As mentioned, Samurai Soul is in a tumultuous era in Japan where cultural and societal change is happening. Although, while movies like The Last Samurai took that into account in the larger story, Samurai Soul does nothing with it. The movie opens with a civil war, seemingly ended in an instant through the use of magic. The details of the war is never explained, relying on pre-existing knowledge of the period and the Meiji Restoration to understand those plot details. Magic stopping the war establishes the importance of the wand in this world.
When we cut to a few years later, a young elf girl is highly sought out by some for her ability to potentially wield a magic wand. This wand and the girl become the MacGuffin of the movie, as the bad guys want it for power purposes, while the good guys want to stop them. It’s a basic idea, similar to Bright, but falls short for many reasons. Beyond the basic motivations I mentioned above, there’s not a lot more at work when it comes to the major conflict or adventure in this story.
A defeated Ronin named Izo (Simu Liu) is working at a brothel where he comes across this Elf girl, Sonya (Yuzu Harada). The top courtesan named Chihaya (Victoria Grace) takes an interest in the girl. When some bad guys raid the brothel looking for her, the courtesan reveals herself to be an elf, the same one who ended the civil war in the opening. Killed by the leader of the gang that bursts in, she hands the wand to Sonya asking her to protect it. Izo then saves Sonya, along with an Orc who comes along, for some reason.
The Events Of Bright: Samurai Soul Feel Deferred And Obvious
Image via Netflix.
While Bright: Samurai Soul does a better job of explaining the significance of Elves and magic wands, it doesn’t really go anywhere beyond that. Izo and the former Orc mercenary turned protector of Sonya, Raiden (Fred Mancuso) promise to take her to the land of Elves where she will be safe. But obviously, she’s got the wand, which no one knows is the wand, but which is so obviously the wand from the get-go. So much of Samurai Soul looks like it’s meant to be a surprise or plot twist when it happens, which is confusing because the movie also seems to obviously be foreshadowing it all at the same time.

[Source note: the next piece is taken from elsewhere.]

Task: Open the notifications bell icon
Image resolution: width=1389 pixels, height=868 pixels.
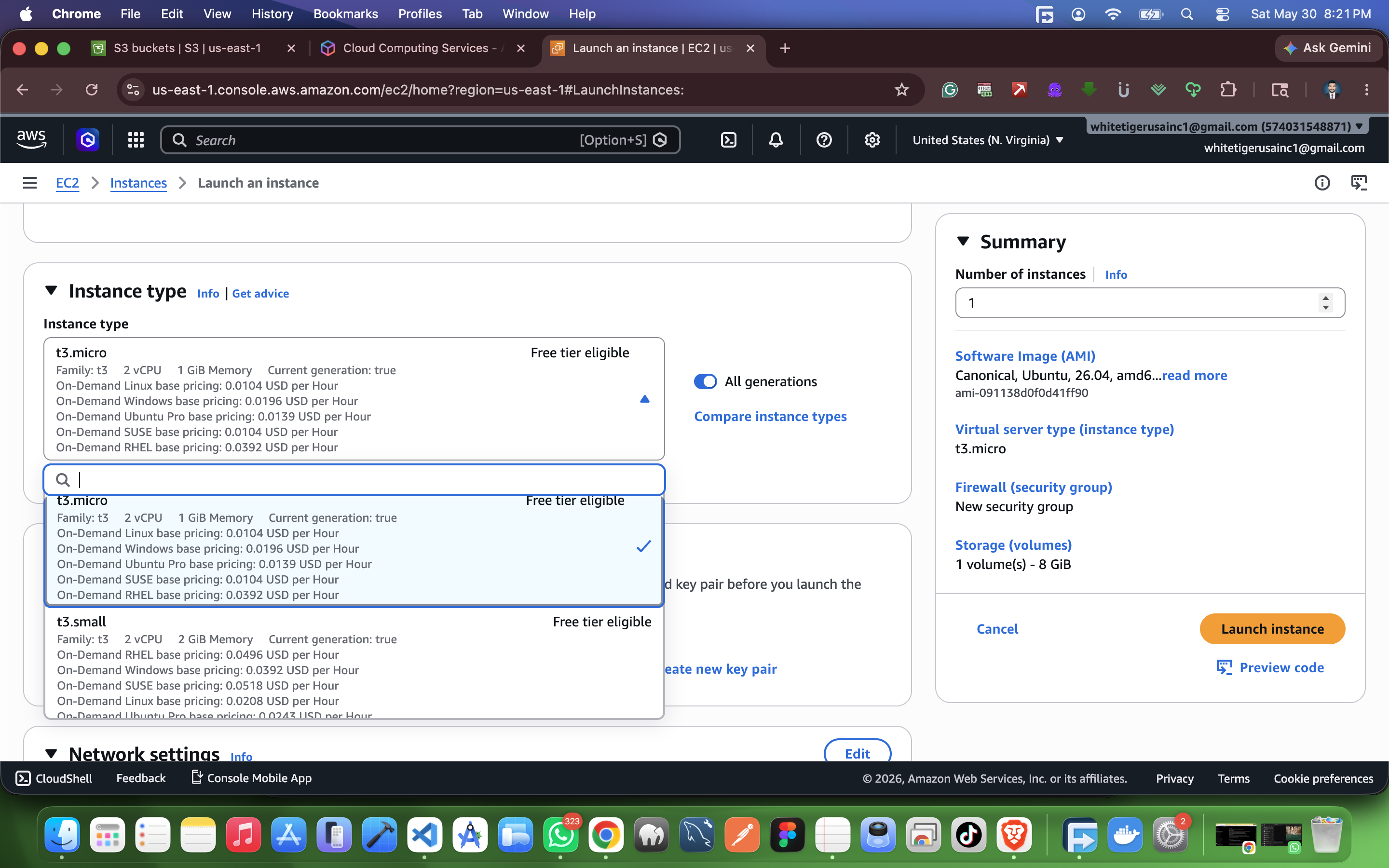Action: [x=776, y=140]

When Chihaya gives Sonya her hair pin, it looks like a wand and it’s pretty clear what it is. Especially because Chihaya literally uses it to ward off her attackers before she dies. But when the third act reveals it to be a wand, it’s a gasp-shock type of moment. Throughout the movie, Izo is also dealing with his own past demons. Izo was in the opening battle but later ends up in a brothel. How he got there is unknown, but flashbacks show that he was betrayed and left for dead by his master. And of course, his master is the big bad of the story, the man who is looking for Sonya and the wand, for evil reasons. Again, a moment meant to be a twist, but one that looks like it was foreshadowed, so the reveal feels counterproductive.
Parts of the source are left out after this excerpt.